What you will do.
**1.** In the health insurance report, give the passage from "Those without health" to "lack health insurance." again, substituting "without coverage" for "uninsured".
**2.** Decide whether each statement agrees with the health insurance report. Answer yes or no for each, and quote the text's deciding words.
(a) The study appeared in the August 5 issue of the Annals of Internal Medicine.
(b) Wilper currently teaches at Harvard Medical School.
(c) Uninsured adults with chronic illnesses were six times more likely to name a hospital emergency department as their standard site for treatment.
**3.** According to the health insurance report, how many non-elderly adults with one or more chronic conditions lack health insurance?

Excerpt.

The lack of health insurance is preventing more than 11 million Americans from receiving care for chronic illnesses, according to results of a study released yesterday.
An article published in the August 5 issue of the Annals of Internal Medicine showed that working-age adults with one or more chronic illnesses who reported they were uninsured were four times more likely than those with insurance to have not seen a health professional in the past year.
Those without health insurance also were six times more likely to identify a hospital emergency department as the standard site for receiving treatment for illness.
“Many Americans are locked out of the system because they are uninsured and cannot afford…life-saving care,” said Andrew Wilper, MD, lead author of the study.
“Many of these individuals end up with preventable emergency room visits, hospitalizations, amputations, kidney failure or worse because their chronic condition has gotten out of control,” said Wilper, who currently teaches at the University of Washington School of Medicine in Seattle.
Researchers from Cambridge Health Alliance and Harvard Medical School analyzed data from surveys conducted by the National Center for Health Statistics and found that there are 11.4 million non-elderly adults with one or more chronic conditions who lack health insurance.
Nationally, experts estimate that some 47 million American lacked health insurance in 2006.
Uninsured people with chronic illnesses face serious obstacles in getting the care they need, but Wilper believes that people enrolled in high-deductible health plans often face similar barriers to getting regular medical attention.
Wilper said some of these HDHP members could be classified as underinsured.

Saved entries:
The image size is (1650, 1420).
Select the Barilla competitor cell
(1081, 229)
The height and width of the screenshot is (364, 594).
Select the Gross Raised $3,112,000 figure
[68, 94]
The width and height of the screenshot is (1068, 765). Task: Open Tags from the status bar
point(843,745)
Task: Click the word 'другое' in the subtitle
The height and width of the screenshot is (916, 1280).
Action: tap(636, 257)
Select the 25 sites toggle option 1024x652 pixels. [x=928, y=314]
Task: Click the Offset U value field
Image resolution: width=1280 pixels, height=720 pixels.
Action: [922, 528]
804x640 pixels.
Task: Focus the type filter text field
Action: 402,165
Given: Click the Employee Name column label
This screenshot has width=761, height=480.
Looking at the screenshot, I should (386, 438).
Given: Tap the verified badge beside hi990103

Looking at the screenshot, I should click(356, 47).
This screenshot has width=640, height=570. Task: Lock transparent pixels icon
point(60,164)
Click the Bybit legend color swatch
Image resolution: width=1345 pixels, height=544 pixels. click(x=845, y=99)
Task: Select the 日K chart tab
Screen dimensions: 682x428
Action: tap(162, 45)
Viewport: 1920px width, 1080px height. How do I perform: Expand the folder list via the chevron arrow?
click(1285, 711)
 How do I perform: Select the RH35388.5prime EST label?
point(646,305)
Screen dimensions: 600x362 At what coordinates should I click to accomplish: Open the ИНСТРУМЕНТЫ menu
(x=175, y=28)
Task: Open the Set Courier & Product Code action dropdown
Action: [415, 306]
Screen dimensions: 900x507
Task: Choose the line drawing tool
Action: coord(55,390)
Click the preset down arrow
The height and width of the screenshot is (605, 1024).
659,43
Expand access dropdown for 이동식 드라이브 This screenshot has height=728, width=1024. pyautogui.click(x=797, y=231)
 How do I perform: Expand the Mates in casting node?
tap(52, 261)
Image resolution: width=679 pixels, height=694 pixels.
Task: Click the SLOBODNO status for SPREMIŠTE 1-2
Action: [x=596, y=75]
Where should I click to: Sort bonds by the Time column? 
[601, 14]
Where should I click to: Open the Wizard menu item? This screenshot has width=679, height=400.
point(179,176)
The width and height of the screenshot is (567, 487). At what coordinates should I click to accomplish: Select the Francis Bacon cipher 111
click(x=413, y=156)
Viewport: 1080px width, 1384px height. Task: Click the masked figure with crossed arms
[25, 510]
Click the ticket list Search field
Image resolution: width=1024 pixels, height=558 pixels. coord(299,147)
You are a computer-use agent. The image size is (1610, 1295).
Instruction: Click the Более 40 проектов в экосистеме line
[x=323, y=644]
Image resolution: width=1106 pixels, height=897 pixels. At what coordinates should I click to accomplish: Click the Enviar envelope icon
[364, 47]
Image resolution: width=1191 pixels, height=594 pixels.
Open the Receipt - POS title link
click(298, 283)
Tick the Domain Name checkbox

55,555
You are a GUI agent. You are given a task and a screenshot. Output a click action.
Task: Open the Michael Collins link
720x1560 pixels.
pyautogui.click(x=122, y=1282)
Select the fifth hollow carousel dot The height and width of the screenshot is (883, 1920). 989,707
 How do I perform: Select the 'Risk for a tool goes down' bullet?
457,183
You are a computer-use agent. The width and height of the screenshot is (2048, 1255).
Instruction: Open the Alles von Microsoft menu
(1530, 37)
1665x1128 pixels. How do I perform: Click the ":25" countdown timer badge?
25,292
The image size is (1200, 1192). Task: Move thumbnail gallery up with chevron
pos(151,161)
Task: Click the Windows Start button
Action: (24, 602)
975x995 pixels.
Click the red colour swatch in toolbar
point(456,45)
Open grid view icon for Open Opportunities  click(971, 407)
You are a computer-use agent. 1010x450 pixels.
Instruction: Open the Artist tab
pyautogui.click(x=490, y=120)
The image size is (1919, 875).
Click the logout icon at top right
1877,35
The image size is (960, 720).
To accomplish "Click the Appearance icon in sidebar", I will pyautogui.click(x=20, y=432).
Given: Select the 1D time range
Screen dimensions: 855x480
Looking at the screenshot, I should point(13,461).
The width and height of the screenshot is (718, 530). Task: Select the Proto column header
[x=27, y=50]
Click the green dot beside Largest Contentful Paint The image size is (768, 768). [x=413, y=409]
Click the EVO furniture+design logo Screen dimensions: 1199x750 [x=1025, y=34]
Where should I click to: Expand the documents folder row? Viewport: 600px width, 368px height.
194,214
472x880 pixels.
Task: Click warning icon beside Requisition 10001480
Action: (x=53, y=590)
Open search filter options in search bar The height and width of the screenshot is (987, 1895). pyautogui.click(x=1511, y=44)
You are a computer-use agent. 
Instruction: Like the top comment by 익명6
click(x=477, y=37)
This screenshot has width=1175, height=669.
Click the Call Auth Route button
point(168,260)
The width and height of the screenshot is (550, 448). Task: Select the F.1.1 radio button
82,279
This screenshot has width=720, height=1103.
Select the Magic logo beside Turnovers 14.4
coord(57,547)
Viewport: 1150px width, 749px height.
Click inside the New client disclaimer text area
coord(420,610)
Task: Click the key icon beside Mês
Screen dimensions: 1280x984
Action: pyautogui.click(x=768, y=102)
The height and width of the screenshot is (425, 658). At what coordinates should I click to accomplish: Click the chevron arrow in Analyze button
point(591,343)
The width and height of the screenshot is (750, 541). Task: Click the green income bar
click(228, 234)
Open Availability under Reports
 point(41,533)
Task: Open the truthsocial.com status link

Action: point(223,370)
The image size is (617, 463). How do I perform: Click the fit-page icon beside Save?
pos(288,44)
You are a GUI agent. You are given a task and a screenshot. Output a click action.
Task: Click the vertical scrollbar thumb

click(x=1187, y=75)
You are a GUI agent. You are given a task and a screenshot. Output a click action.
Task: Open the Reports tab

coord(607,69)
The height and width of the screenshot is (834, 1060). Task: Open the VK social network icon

Solutions to the problems.
**1.**
Those without health insurance also were six times more likely to identify a hospital emergency department as the standard site for receiving treatment for illness.
“Many Americans are locked out of the system because they are without coverage and cannot afford…life-saving care,” said Andrew Wilper, MD, lead author of the study.
“Many of these individuals end up with preventable emergency room visits, hospitalizations, amputations, kidney failure or worse because their chronic condition has gotten out of control,” said Wilper, who currently teaches at the University of Washington School of Medicine in Seattle.
Researchers from Cambridge Health Alliance and Harvard Medical School analyzed data from surveys conducted by the National Center for Health Statistics and found that there are 11.4 million non-elderly adults with one or more chronic conditions who lack health insurance.

**2.**
(a) Yes: "published in the August 5 issue of the Annals of Internal Medicine"
(b) No: "currently teaches at the University of Washington School of Medicine in Seattle"
(c) Yes: "six times more likely to identify a hospital emergency department as the standard site for receiving treatment for illness"

**3.** 11.4 million.